Lars Borin

I am director of Nationella språkbanken (the National Swedish Language Bank), national coordinator of Swe-Clarin and professor of natural language processing, a discipline falling under the wider umbrella of language technology (LT). LT is a multi-faceted research field. It has an obvious practical side to it, where the aim is to develop methods enabling computers to exhibit human-like linguistic behavior, e.g., text understanding in large-scale dodument processing and information access, machine translation, and automated speech-to-text and text-to-speech conversion. There is also a more theoretical aspect to LT, aiming to investigate general properties of human language, both in order to contribute to linguistic research – this being one of my own central research interests – and in order to incorporate the knowledge thus gained into increasingly sophisticated language processing systems.

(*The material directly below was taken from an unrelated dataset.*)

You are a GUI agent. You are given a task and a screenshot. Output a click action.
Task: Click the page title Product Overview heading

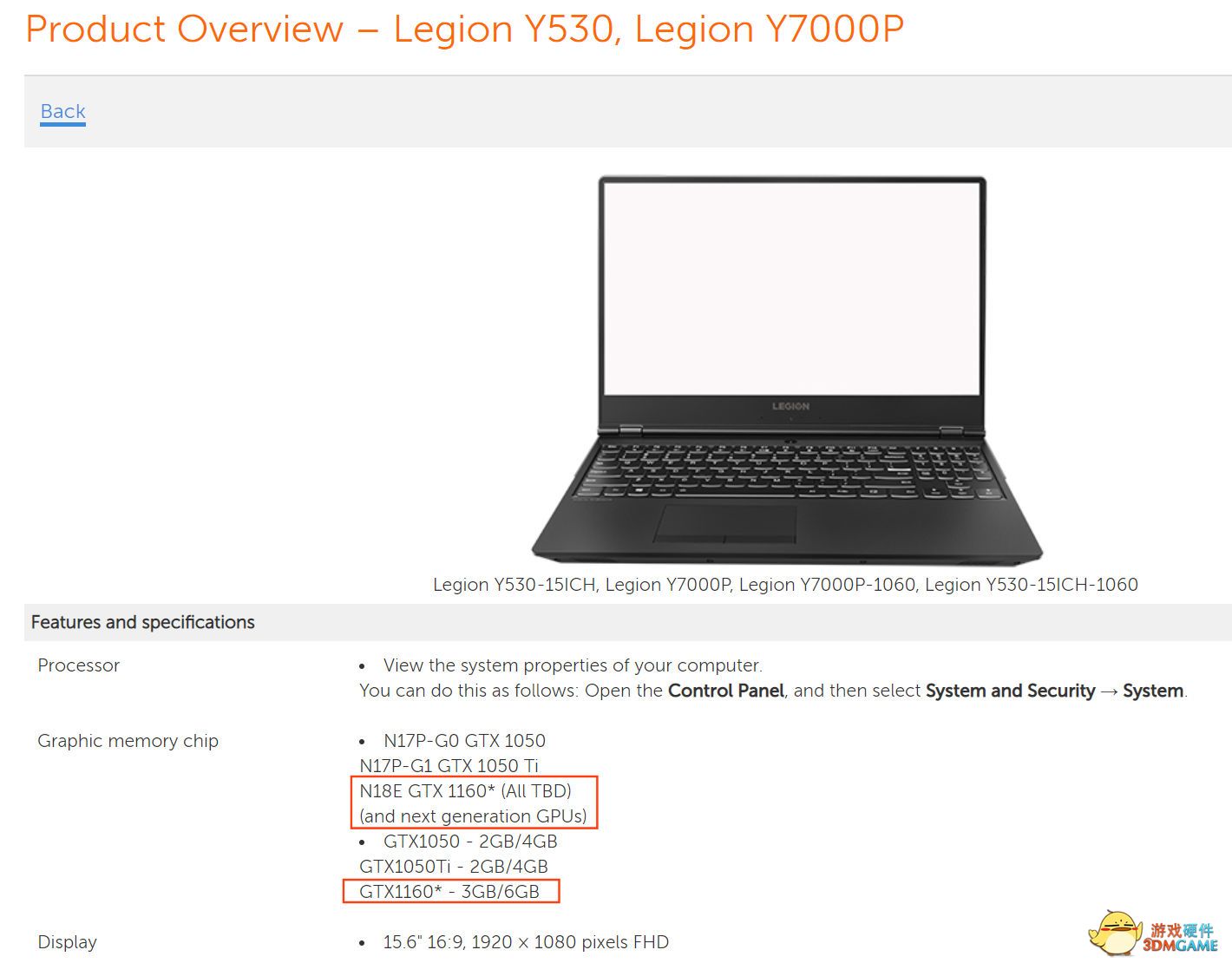464,29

Such systems are seeing increased use as research support tools in disciplines where the content of text (and speech) constitute central research data, rich sources of information about history, society, politics, etc. Enormous amounts of digital text are produced on a daily basis, and historical texts making up a considerable and important part of our cultural heritage, are being digitized apace. LT can help researchers cope with this enormous material – billions of words in Swedish only – by developing effective tools for digital humanities and social scientific research. This is another important focus of my research, and in particular questions of methodology arising from the confrontation of traditional “close-reading”, qualitative methods, with large-scale quantitative approaches.

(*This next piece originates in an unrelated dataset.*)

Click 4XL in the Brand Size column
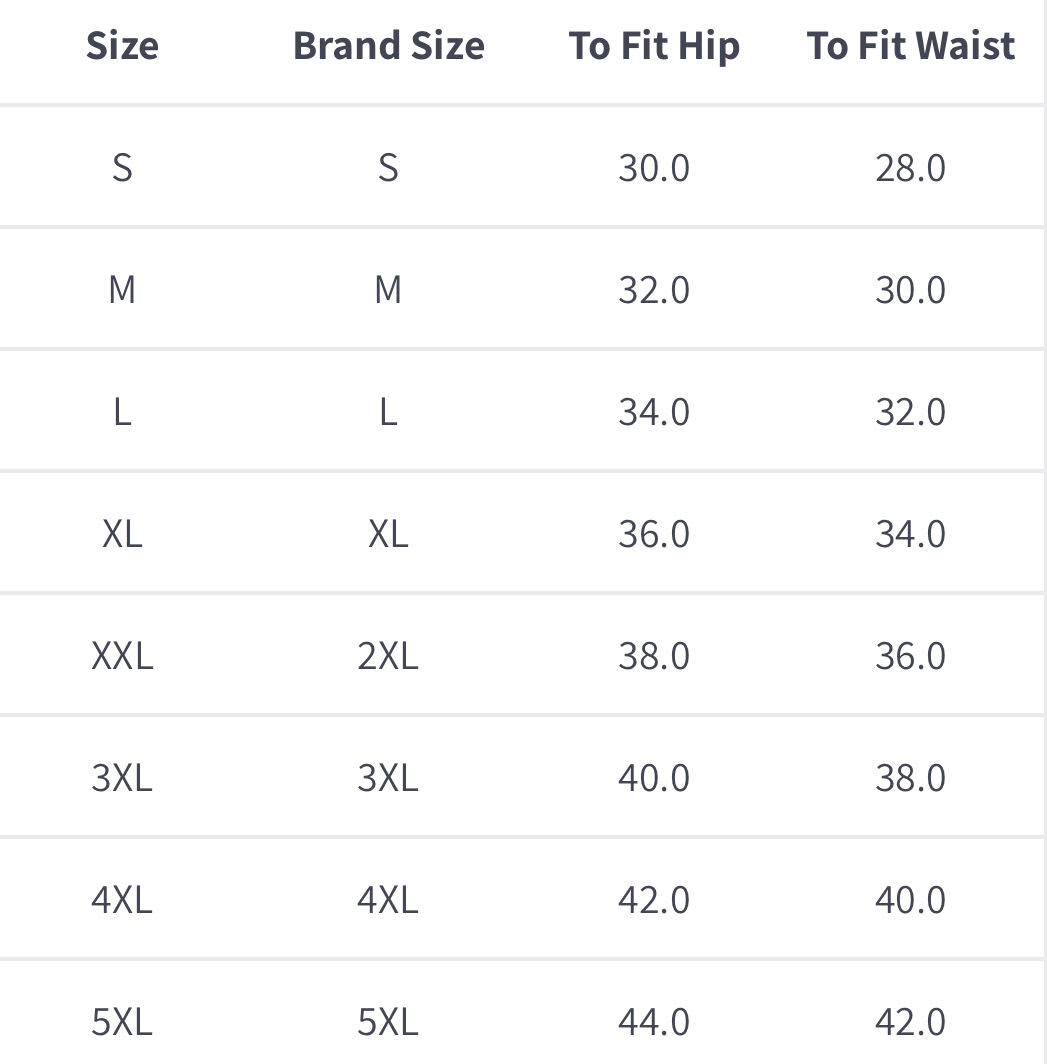The image size is (1047, 1064). [388, 900]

In order to develop high-performance and high-precision language processing systems, we need access to so-called language resources, both large amounts of text of relevant types and genres, and databases containg rich linguistic information, for instance richly structured digital lexical resources. Hence, another central aspect of my research is concerned with the development and optimal utilization of language resources for all modern and historical varieties of written Swedish.

Research interests

language technology infrastructure, digital language resources, e-science, research methodology, digital historical linguistics, lexicography, lexical semantics, language typology, digital humanities, computer-assisted language learning, multi-word expressions

Professor of natural language processing